Are consumer insights really dead?
‘Consumer Insights are Dead’, according to a provocatively titled article on Linked In by Jim White, here. In fact, Jim is not really suggesting consumer insight is dead, he is proposing to focus on the total person, not just on their role as a consumer of a particular product or service. He calls this human insight.
Below I look at the points Jim makes and add some thoughts of my own.
Jim’s points first:
‘1. Don’t think of someone as “the person responsible for washing the dishes in the household” or “the primary decision maker when it comes to household finances.” Think of them as a person who has a whole set of life experiences that have shaped them into the person they were…the person they are…and the person they want to be. A person with real hopes, real fears and deeply held beliefs.’
Comment: right on Jim. This more ‘holistic’ view of people is key to understanding the role a brand can play in their lives beyond the merely functional. The early work we did on the Dirt is Good (DIG) brand with the global marketing team showed that getting clothes clean (consumer level) was one part of looking after your kids (human level). The bigger, more holistic picture was that parents were trying to figure out how to help their kids grow up into well-rounded individuals, and that playing and getting dirty was part of this process. Functional performance on stains gave parents the freedom to let their kids get dirty, and so learn and grow.

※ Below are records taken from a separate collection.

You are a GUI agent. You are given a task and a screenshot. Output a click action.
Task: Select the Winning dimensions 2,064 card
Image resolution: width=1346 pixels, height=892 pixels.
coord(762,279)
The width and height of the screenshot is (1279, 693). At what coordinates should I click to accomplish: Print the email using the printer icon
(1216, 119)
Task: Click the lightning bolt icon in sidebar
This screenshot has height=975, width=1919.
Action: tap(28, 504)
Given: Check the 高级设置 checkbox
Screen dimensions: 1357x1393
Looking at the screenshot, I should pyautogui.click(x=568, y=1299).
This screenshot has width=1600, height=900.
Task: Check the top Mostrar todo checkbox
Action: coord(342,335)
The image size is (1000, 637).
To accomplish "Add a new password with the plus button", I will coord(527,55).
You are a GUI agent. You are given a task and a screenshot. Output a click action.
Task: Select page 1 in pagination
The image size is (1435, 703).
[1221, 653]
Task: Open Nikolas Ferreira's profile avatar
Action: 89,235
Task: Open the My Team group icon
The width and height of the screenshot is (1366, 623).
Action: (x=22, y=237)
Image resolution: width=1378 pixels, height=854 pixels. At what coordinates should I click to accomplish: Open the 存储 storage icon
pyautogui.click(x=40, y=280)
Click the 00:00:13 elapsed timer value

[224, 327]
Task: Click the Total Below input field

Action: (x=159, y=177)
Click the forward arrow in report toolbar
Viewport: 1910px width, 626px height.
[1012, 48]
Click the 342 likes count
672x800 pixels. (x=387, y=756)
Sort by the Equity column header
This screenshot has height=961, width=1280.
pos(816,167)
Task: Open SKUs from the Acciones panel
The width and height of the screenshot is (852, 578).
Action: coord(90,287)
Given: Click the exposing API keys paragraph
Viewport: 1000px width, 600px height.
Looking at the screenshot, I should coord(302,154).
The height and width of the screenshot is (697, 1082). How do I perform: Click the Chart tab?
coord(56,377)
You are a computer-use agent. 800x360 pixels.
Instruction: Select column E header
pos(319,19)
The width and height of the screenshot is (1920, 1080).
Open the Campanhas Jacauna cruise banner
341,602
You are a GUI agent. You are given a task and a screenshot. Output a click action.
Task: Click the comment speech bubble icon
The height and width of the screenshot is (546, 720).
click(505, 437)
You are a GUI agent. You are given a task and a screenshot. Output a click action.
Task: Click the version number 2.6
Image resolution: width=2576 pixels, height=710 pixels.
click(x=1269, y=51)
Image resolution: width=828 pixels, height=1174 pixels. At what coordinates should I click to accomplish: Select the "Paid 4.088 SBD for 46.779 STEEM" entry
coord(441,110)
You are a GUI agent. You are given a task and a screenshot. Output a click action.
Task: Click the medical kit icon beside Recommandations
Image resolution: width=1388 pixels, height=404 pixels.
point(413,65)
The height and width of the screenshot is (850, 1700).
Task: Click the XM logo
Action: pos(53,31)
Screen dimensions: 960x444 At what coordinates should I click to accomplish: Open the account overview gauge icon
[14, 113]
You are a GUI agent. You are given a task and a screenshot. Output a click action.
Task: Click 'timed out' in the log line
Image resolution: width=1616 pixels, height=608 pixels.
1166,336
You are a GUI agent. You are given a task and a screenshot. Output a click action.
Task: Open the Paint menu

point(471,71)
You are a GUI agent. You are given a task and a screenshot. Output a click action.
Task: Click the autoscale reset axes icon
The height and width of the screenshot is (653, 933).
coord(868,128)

‘2. This person doesn’t think of him or herself as a “consumer”… just someone who is trying to come up with a coherent story they can tell themselves about who they are. This isn’t about projecting an image to the world. It’s a story they tell themselves to feel better about who they are and to give their life some kind of unique meaning.’
Comment: I partly agree here. It depends a bit on the category and the nature of the brand. On something very functional, such as cling film or toilet cleaner, people may be happy to buy a brand that talks to them at a simple, consumer-level. “Just do your bloody job, and don’t bother trying to ‘tell me a story that gives my life some kind of unique meaning’, thank you very much!” At the other extreme there are brands which are absolutely about projecting an image to the world, in contradiction to what Jim says. The car you drive, the luxury watch you wear, the beer you drink and the newspaper you read are all examples of brand choices where ‘outer-directed’ values are important, I would argue. If you fork out £30,000 for a Patek Philippe watch, my guess if you are hoping that people will bloody see what’s on your wrist.
‘3. When looking through the human insight lens, the relationship between people and brands totally changes from traditional marketing thinking. Traditionally, brands have wanted to win people over and have them come across to the brand’s world. Buy into the brand’s positioning based on a set of benefits and attributes and attitude that the “consumer” finds appealing. The human insight process sees brands as playing a role in people’s lives based on their ability to become a part of someone’s story.’
Comment: linked the first point made earlier. This is a move from merely selling functional benefits to convince consumers to buy a product, to communicating a brand’s purpose in a way that connects both functionally and emotionally. When our brandgym partner Jon Goldstone worked as CMO at Premier Foods on the re-launch of Hovis (a leading bread brand), the insight work revealed a desire of consumers, sorry human beings, to re-connect with some good old fashioned values of the past. By buying Hovis people were to just consuming a brand of bread, they were re-connecting with a sense of tradition, craft and authenticity.
Additional point – the ‘triangle of truth’
Thinking about people as people, not just consumers, helps uncover human truth. But we would argue that this is only part of the insight puzzle. On projects we also explore brand and cultural truths, as I explained in an earlier post on Jack Daniel’s here.
- The cultural truth was about “a nostalgia for the gun-slinging rugged individualist of the Old West, who, in the American mythos, had helped forge the country’s success”, according to this article on cultural branding by Douglas Holt. The enormous popularity of Western films was an indication of this cultural trend at the time, which endures today with films like the Oscar winner ‘The Revenant’.
- The human truth was about the desire of men to re-connect with their masculine roots at a time when their jobs were increasingly sedentary. Again, this is more relevant than ever today as jobs are increasingly desk and computer based.
- The brand truth about Jack Daniel’s was the traditional production methods and the authentic roots of the brand in in Lynchburg Tenesee. This area was “one of the last authentic pockets of the frontier, where Davy Crockett and Daniel Boone had gotten their start.” The original one-page marketing plan defined in the mid 1950’s still rings true today, codifying the Jack Daniel’s brand as “authentic, made by real people in an out-of-the-way place,” according to Jim Stengel here.
In conclusion, Jim’s idea to look at the whole person to get to human insight, not just consumer insight, is bang on. However, don’t get too carried away. At the end of the day, let’s be 100% clear, those people you are talking to at a human level do need to become consumers of your product. Human insight is just a means to the end of marketing which is to sell more stuff. Keeping this in mind will stop you getting so deep into being part of the narrative that makes up human identity that you forget your job is to sell more peanut butter, cat litter or wet wipes.